# EXCERPT:
- Opening Delimiter -

Text Messaging

 

There has not been a lot of good news lately; so, the announcement of the Supreme Court decision in Bostock v. Clayton County, Georgia was reason for celebration on several levels.  For me personally, it overcame one of my worst cases of writer’s block since I began blogging five years ago.  My first draft on this topic was penned (intentional wording) on May 30, 2020 and was originally titled “Strict v. Selective.”  The central theme being how some current justices, who wear the label “strict constructionists” on the sleeves of their robes, apply the principle selectively when it serves their ideological purposes.  No case could have made this more clear than yesterday’s decision to include protection of the LGBT+ community under Title VII of the Civil Rights Act of 1964.

Neil Gorsuch - WikipediaMore importantly, it was not Neil Gorsuch’s opinion on behalf of the 6-3 majority which was responsible for this author’s breakthrough.  It was the two dissenting opinions.  One by Justice Samuel Alito for himself and Justice Clarence Thomas.  The second by rookie Justice Brett Kavanaugh.  My “aha moment” came not from the specific arguments, but the judicial context on which they based their dissent.  I had always thought of Supreme Court justices falling into two camps.  Strict constructionists who claimed the exact language in the Constitution was the controlling factor when interpreting the drafters’ intent.  And modernists, who argue the founding fathers surely understood there would be sea changes in science, technology and culture which required legal precedence take such advances into account.

- Closing Delimiter -

# EXTRACTED RECORDS:
- Opening Delimiter -

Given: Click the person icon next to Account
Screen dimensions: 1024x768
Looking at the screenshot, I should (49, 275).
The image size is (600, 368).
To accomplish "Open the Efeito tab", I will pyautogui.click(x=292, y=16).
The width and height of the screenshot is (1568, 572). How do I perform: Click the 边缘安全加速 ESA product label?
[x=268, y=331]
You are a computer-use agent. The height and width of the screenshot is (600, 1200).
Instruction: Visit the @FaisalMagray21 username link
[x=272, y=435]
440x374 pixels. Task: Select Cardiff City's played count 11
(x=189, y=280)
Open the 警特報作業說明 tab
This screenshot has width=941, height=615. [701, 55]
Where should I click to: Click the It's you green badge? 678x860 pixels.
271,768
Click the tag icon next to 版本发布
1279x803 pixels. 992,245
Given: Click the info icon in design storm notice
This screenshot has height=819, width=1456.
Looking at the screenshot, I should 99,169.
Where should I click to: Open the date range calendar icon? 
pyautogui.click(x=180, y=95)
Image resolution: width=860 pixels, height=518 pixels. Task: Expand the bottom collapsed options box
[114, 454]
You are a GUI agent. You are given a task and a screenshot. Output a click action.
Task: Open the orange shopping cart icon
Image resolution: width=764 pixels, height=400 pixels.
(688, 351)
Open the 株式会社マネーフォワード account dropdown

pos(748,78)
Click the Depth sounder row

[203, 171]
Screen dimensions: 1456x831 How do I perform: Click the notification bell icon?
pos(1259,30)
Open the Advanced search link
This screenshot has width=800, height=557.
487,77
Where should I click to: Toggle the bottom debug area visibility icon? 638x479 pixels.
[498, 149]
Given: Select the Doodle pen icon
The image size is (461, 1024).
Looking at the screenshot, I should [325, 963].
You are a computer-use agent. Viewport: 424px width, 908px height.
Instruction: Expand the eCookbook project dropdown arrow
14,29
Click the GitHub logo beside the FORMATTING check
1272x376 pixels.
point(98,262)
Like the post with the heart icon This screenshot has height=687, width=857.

- Closing Delimiter -

# REQUIRED WORK:
A. Copy everything in the Bostock blog post from "Neil Gorsuch - WikipediaMore" down to "advances into account.", word for word.
B. Answer these questions from the Bostock blog post:
(i) On what date was the first draft on this topic penned?
(ii) By what vote did the majority decide the case?
(iii) Who wrote the second dissenting opinion?

# YOUR WRITTEN ANSWERS:
A.
Neil Gorsuch - WikipediaMore importantly, it was not Neil Gorsuch’s opinion on behalf of the 6-3 majority which was responsible for this author’s breakthrough.  It was the two dissenting opinions.  One by Justice Samuel Alito for himself and Justice Clarence Thomas.  The second by rookie Justice Brett Kavanaugh.  My “aha moment” came not from the specific arguments, but the judicial context on which they based their dissent.  I had always thought of Supreme Court justices falling into two camps.  Strict constructionists who claimed the exact language in the Constitution was the controlling factor when interpreting the drafters’ intent.  And modernists, who argue the founding fathers surely understood there would be sea changes in science, technology and culture which required legal precedence take such advances into account.

B.
(i) May 30, 2020
(ii) 6-3
(iii) Justice Brett Kavanaugh